## AIM:
Copy the data below line for line without changing anything.

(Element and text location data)

▼

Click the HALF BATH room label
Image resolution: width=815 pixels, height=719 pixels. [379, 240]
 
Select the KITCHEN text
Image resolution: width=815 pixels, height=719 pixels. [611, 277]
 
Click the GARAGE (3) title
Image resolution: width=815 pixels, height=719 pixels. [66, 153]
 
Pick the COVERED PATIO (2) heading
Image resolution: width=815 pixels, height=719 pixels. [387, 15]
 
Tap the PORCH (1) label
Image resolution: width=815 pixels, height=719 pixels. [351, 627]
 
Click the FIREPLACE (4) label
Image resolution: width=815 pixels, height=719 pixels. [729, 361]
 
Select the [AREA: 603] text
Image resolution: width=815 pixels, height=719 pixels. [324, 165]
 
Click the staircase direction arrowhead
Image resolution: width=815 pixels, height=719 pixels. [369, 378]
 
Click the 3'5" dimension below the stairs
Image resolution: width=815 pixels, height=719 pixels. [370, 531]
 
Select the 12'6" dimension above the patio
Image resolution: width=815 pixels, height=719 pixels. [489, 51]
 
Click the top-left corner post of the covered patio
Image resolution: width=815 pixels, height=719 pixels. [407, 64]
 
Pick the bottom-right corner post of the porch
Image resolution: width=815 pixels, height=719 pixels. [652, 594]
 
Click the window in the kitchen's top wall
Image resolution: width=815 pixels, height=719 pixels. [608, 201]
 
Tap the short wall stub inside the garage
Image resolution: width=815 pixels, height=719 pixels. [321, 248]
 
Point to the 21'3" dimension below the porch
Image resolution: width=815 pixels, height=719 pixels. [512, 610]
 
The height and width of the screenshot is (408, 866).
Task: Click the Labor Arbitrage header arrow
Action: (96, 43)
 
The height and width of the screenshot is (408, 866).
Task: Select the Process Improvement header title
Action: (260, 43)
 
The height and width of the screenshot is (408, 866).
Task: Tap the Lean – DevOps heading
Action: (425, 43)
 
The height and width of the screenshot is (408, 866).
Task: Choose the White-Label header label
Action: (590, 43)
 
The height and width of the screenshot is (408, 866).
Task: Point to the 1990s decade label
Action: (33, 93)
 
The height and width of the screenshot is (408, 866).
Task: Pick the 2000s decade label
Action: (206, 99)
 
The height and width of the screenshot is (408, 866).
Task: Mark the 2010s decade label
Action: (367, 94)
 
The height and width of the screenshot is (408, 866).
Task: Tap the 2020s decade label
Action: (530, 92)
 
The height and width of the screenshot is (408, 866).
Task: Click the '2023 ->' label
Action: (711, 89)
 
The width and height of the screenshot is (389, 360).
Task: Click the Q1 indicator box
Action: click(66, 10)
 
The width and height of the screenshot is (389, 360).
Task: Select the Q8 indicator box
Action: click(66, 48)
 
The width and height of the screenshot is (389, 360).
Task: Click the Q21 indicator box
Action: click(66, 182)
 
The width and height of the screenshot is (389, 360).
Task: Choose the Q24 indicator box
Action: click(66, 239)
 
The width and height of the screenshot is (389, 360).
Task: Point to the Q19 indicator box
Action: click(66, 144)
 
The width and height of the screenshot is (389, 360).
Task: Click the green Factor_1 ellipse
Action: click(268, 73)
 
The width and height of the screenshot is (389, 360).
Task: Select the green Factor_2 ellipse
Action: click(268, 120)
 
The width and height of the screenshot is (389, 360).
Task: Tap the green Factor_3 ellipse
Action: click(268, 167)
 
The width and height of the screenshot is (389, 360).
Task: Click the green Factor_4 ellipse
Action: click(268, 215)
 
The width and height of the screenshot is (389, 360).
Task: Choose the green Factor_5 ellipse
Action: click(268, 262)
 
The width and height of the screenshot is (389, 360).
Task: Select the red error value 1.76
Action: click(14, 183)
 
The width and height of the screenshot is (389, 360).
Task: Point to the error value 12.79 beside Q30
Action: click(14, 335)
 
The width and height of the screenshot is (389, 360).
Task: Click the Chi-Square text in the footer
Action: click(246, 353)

▲

## SOLUTION BELOW:
Click the HALF BATH room label
Image resolution: width=815 pixels, height=719 pixels. [379, 240]
 
Select the KITCHEN text
Image resolution: width=815 pixels, height=719 pixels. [611, 277]
 
Click the GARAGE (3) title
Image resolution: width=815 pixels, height=719 pixels. [66, 153]
 
Pick the COVERED PATIO (2) heading
Image resolution: width=815 pixels, height=719 pixels. [387, 15]
 
Tap the PORCH (1) label
Image resolution: width=815 pixels, height=719 pixels. [351, 627]
 
Click the FIREPLACE (4) label
Image resolution: width=815 pixels, height=719 pixels. [729, 361]
 
Select the [AREA: 603] text
Image resolution: width=815 pixels, height=719 pixels. [324, 165]
 
Click the staircase direction arrowhead
Image resolution: width=815 pixels, height=719 pixels. [369, 378]
 
Click the 3'5" dimension below the stairs
Image resolution: width=815 pixels, height=719 pixels. [370, 531]
 
Select the 12'6" dimension above the patio
Image resolution: width=815 pixels, height=719 pixels. [489, 51]
 
Click the top-left corner post of the covered patio
Image resolution: width=815 pixels, height=719 pixels. [407, 64]
 
Pick the bottom-right corner post of the porch
Image resolution: width=815 pixels, height=719 pixels. [652, 594]
 
Click the window in the kitchen's top wall
Image resolution: width=815 pixels, height=719 pixels. [608, 201]
 
Tap the short wall stub inside the garage
Image resolution: width=815 pixels, height=719 pixels. [321, 248]
 
Point to the 21'3" dimension below the porch
Image resolution: width=815 pixels, height=719 pixels. [512, 610]
 
The height and width of the screenshot is (408, 866).
Task: Click the Labor Arbitrage header arrow
Action: (96, 43)
 
The height and width of the screenshot is (408, 866).
Task: Select the Process Improvement header title
Action: (260, 43)
 
The height and width of the screenshot is (408, 866).
Task: Tap the Lean – DevOps heading
Action: (425, 43)
 
The height and width of the screenshot is (408, 866).
Task: Choose the White-Label header label
Action: (590, 43)
 
The height and width of the screenshot is (408, 866).
Task: Point to the 1990s decade label
Action: (33, 93)
 
The height and width of the screenshot is (408, 866).
Task: Pick the 2000s decade label
Action: (206, 99)
 
The height and width of the screenshot is (408, 866).
Task: Mark the 2010s decade label
Action: (367, 94)
 
The height and width of the screenshot is (408, 866).
Task: Tap the 2020s decade label
Action: (530, 92)
 
The height and width of the screenshot is (408, 866).
Task: Click the '2023 ->' label
Action: (711, 89)
 
The width and height of the screenshot is (389, 360).
Task: Click the Q1 indicator box
Action: click(66, 10)
 
The width and height of the screenshot is (389, 360).
Task: Select the Q8 indicator box
Action: click(66, 48)
 
The width and height of the screenshot is (389, 360).
Task: Click the Q21 indicator box
Action: click(66, 182)
 
The width and height of the screenshot is (389, 360).
Task: Choose the Q24 indicator box
Action: click(66, 239)
 
The width and height of the screenshot is (389, 360).
Task: Point to the Q19 indicator box
Action: click(66, 144)
 
The width and height of the screenshot is (389, 360).
Task: Click the green Factor_1 ellipse
Action: click(268, 73)
 
The width and height of the screenshot is (389, 360).
Task: Select the green Factor_2 ellipse
Action: click(268, 120)
 
The width and height of the screenshot is (389, 360).
Task: Tap the green Factor_3 ellipse
Action: click(268, 167)
 
The width and height of the screenshot is (389, 360).
Task: Click the green Factor_4 ellipse
Action: click(268, 215)
 
The width and height of the screenshot is (389, 360).
Task: Choose the green Factor_5 ellipse
Action: click(268, 262)
 
The width and height of the screenshot is (389, 360).
Task: Select the red error value 1.76
Action: click(14, 183)
 
The width and height of the screenshot is (389, 360).
Task: Point to the error value 12.79 beside Q30
Action: click(14, 335)
 
The width and height of the screenshot is (389, 360).
Task: Click the Chi-Square text in the footer
Action: click(246, 353)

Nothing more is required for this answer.